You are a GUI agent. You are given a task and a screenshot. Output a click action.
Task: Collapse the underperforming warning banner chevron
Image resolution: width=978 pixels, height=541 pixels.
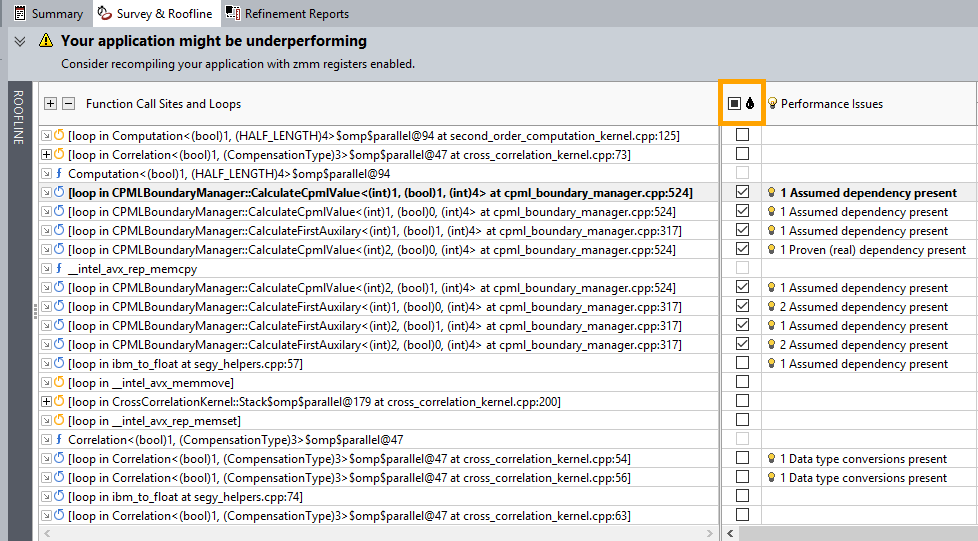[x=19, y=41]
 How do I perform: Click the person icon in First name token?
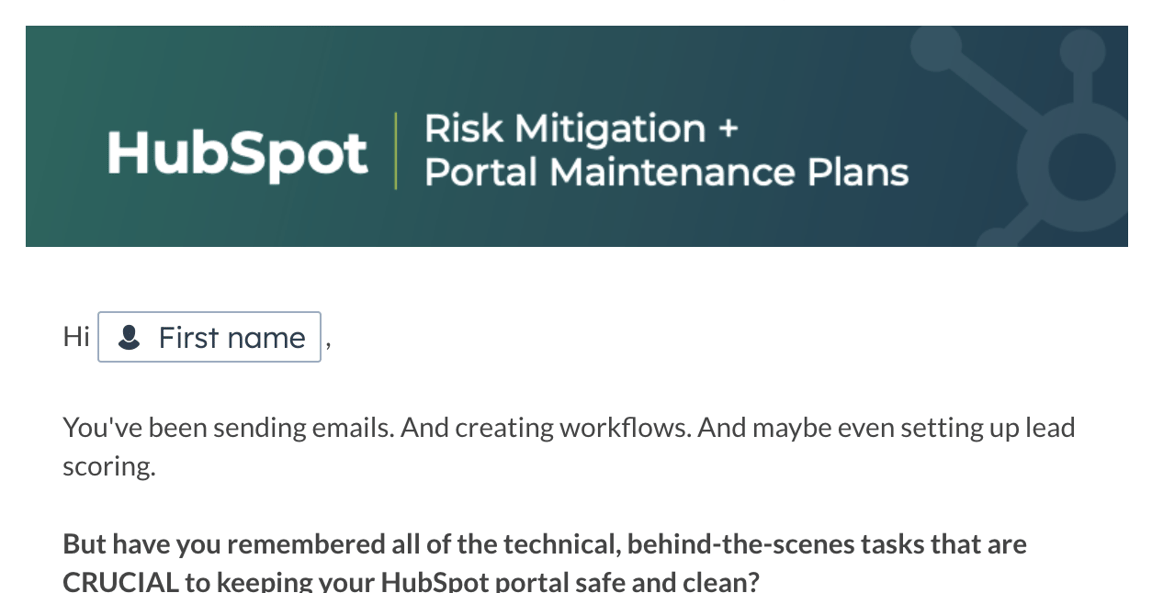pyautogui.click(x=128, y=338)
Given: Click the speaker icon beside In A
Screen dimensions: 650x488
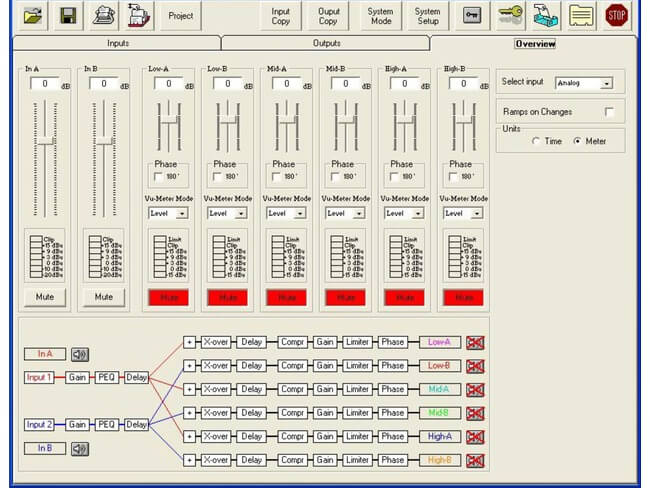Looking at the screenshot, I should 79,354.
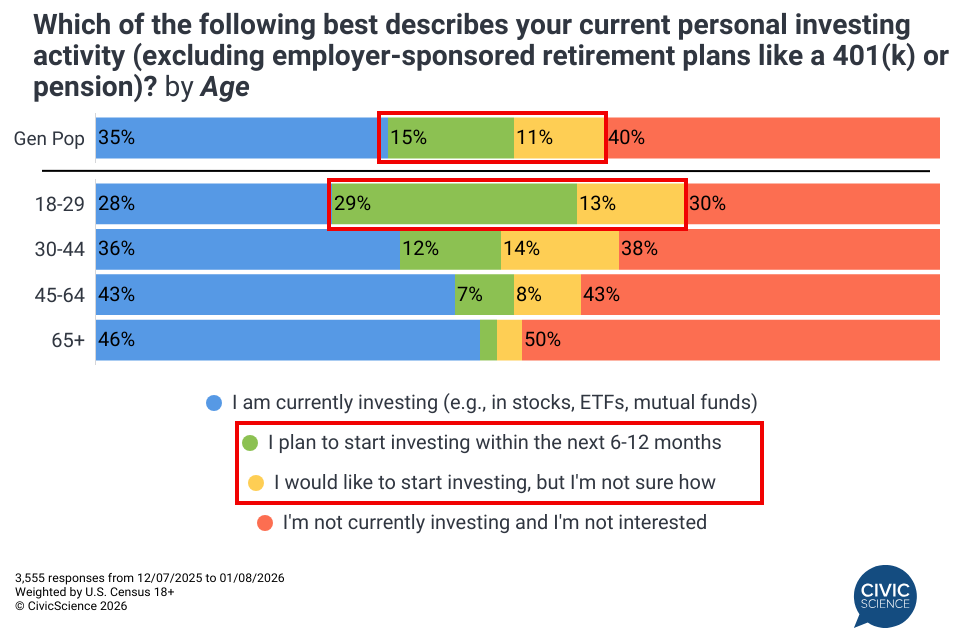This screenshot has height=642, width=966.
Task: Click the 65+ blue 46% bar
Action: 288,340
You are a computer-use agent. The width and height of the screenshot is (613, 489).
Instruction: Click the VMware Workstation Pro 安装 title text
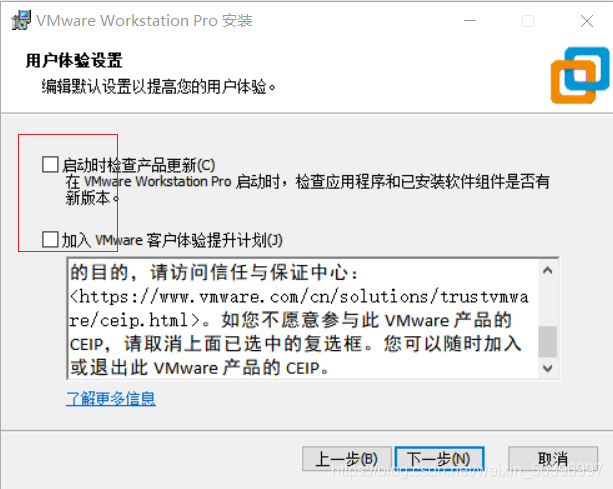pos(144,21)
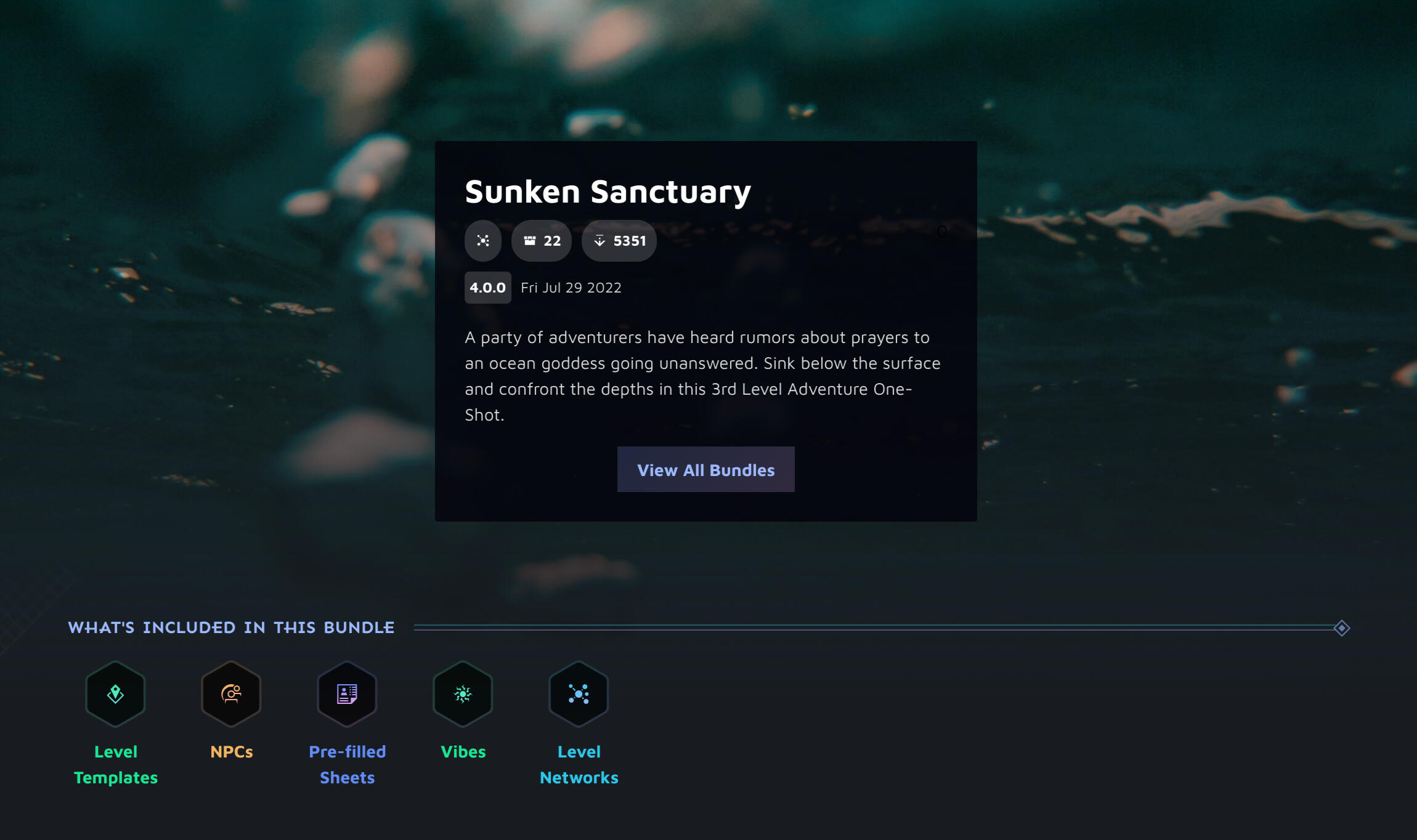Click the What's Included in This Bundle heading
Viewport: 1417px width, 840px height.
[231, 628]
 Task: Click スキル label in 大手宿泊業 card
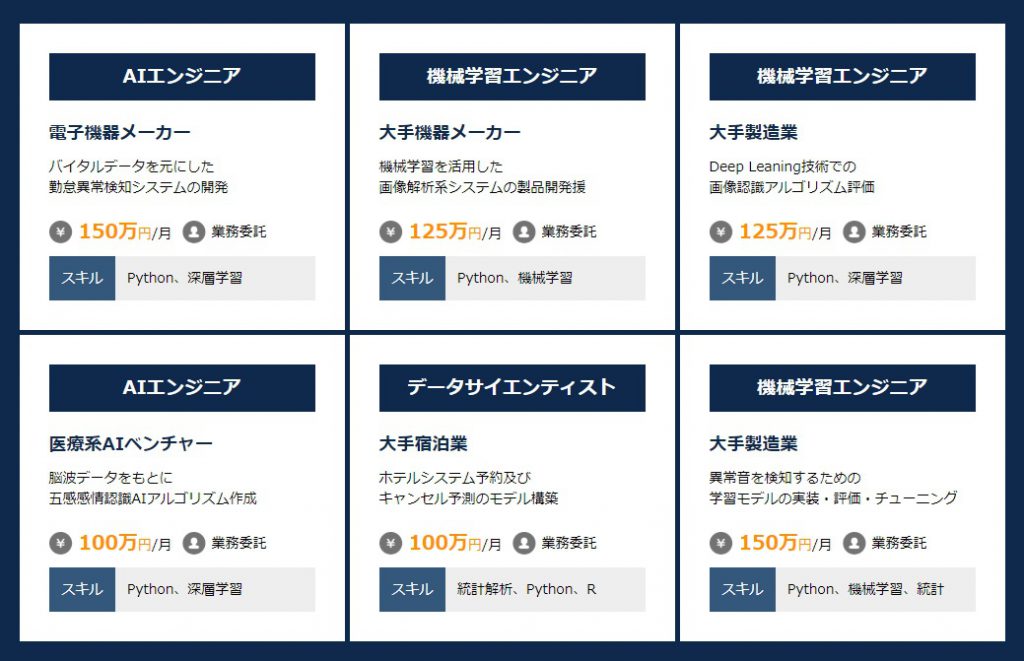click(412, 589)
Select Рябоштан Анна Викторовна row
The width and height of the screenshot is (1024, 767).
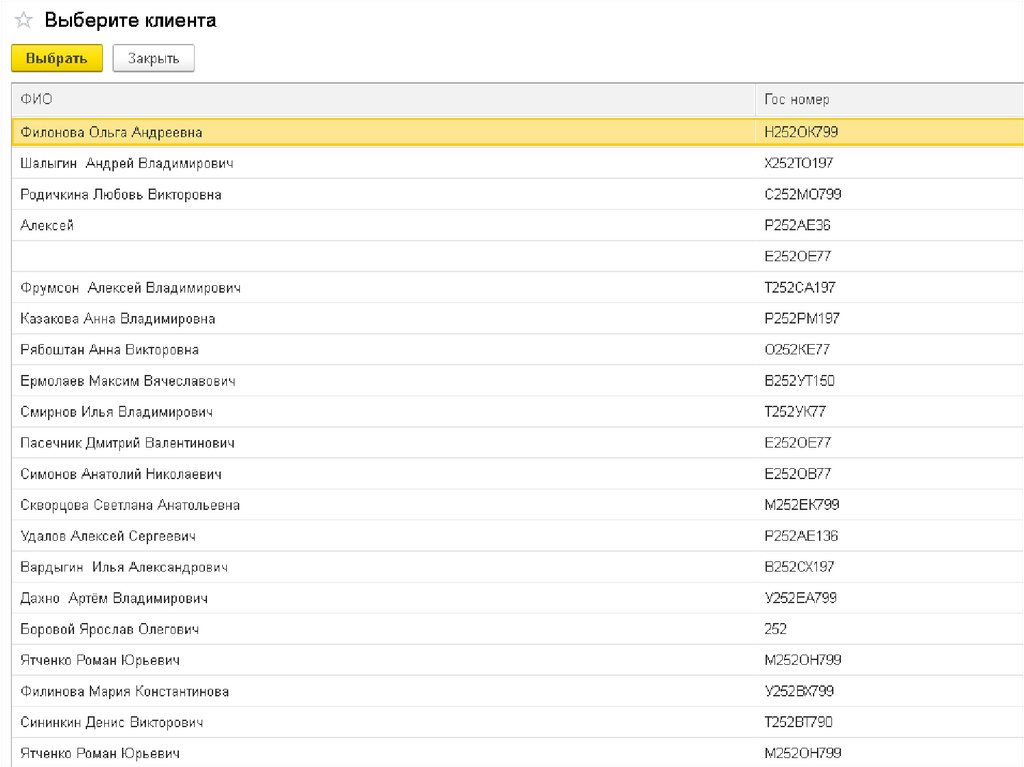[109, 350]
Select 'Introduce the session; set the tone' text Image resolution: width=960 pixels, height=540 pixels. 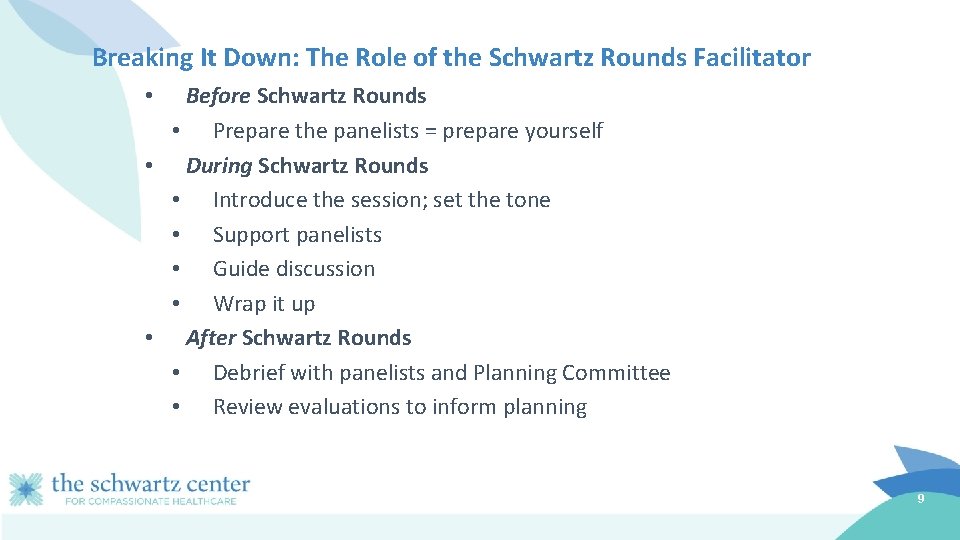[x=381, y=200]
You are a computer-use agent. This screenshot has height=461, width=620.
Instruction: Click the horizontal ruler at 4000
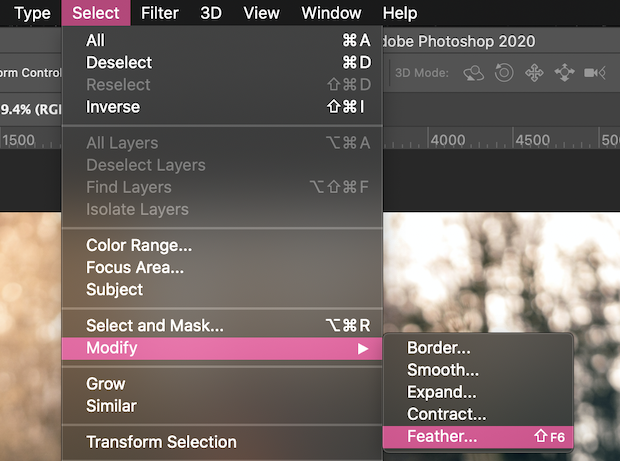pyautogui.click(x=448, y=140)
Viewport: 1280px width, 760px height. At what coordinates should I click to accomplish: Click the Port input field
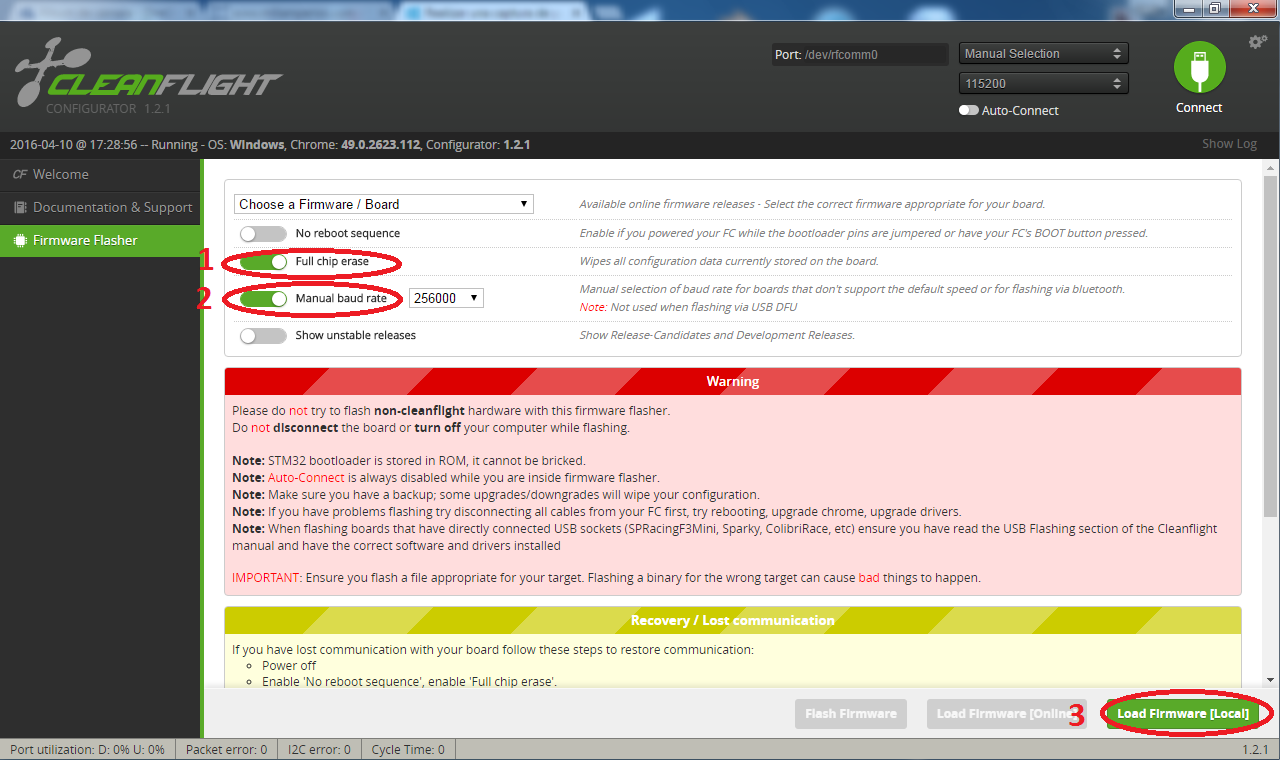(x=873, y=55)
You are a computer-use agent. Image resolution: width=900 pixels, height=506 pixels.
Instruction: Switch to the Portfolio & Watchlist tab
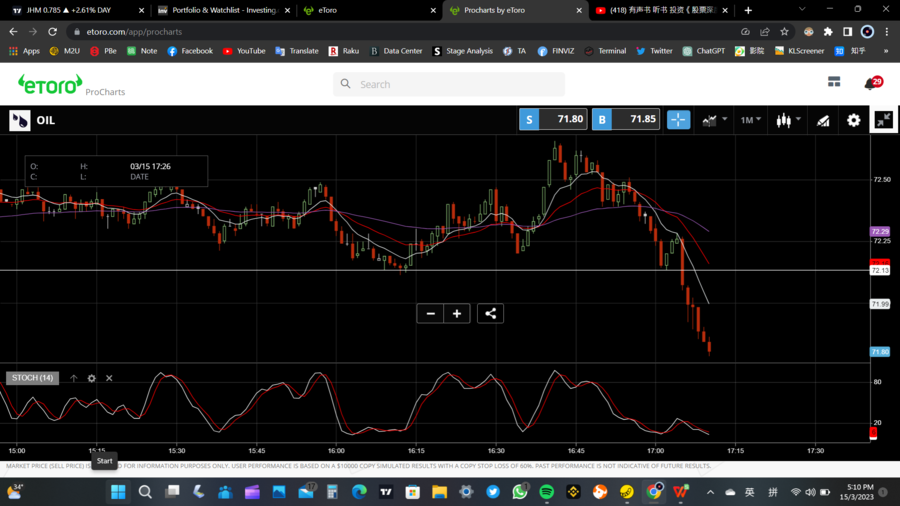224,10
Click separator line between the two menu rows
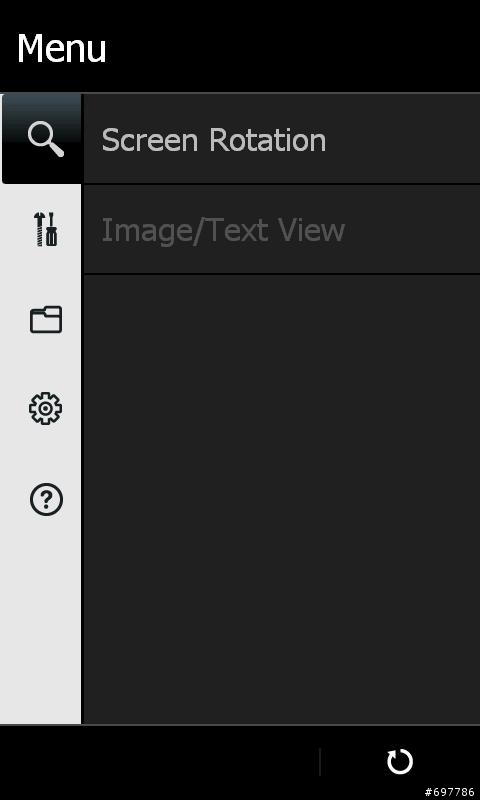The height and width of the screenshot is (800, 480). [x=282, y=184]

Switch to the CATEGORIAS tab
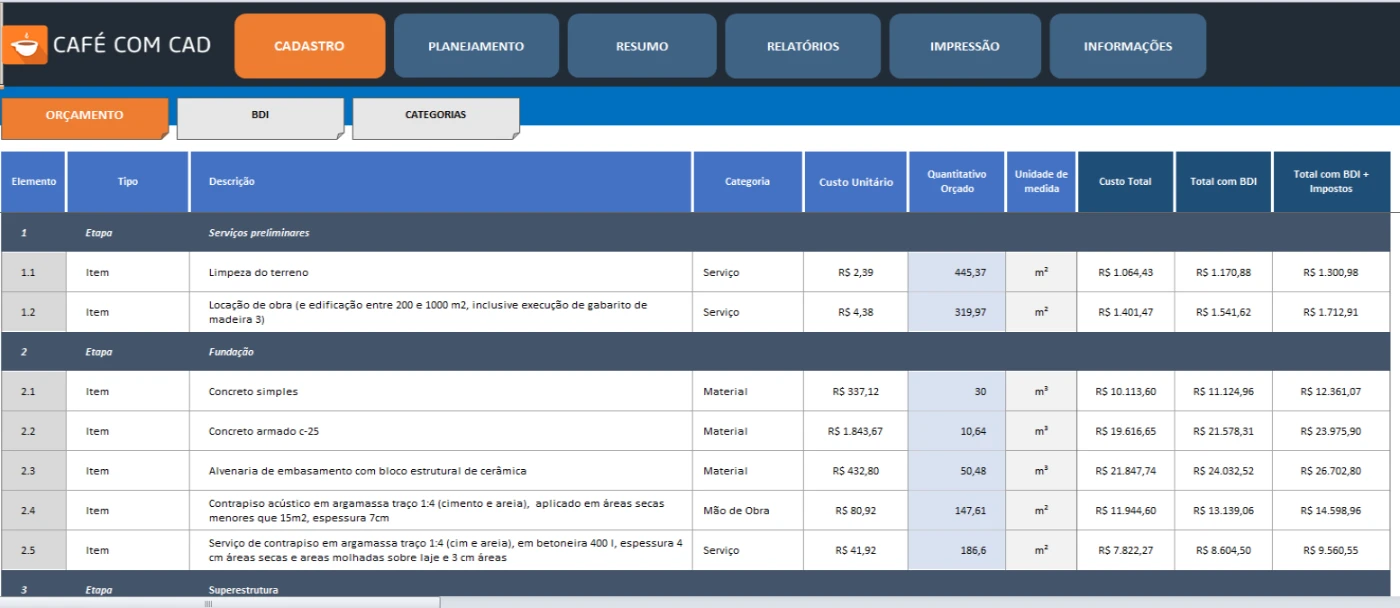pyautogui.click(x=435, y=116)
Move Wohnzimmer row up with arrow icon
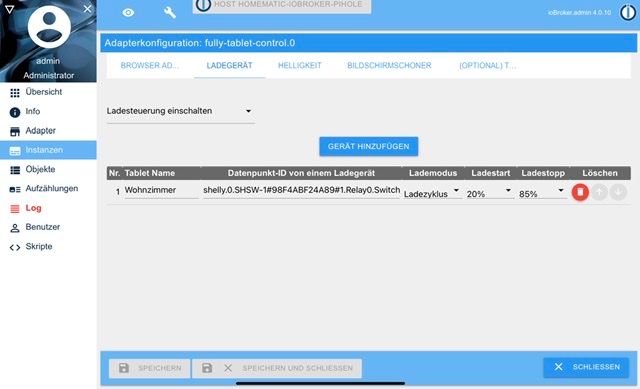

☆ ☆ ☆

-- Exercise description --
Each line above holding the word "computer" counts; reply with how many there are, only the number.

-- Response to the task --
3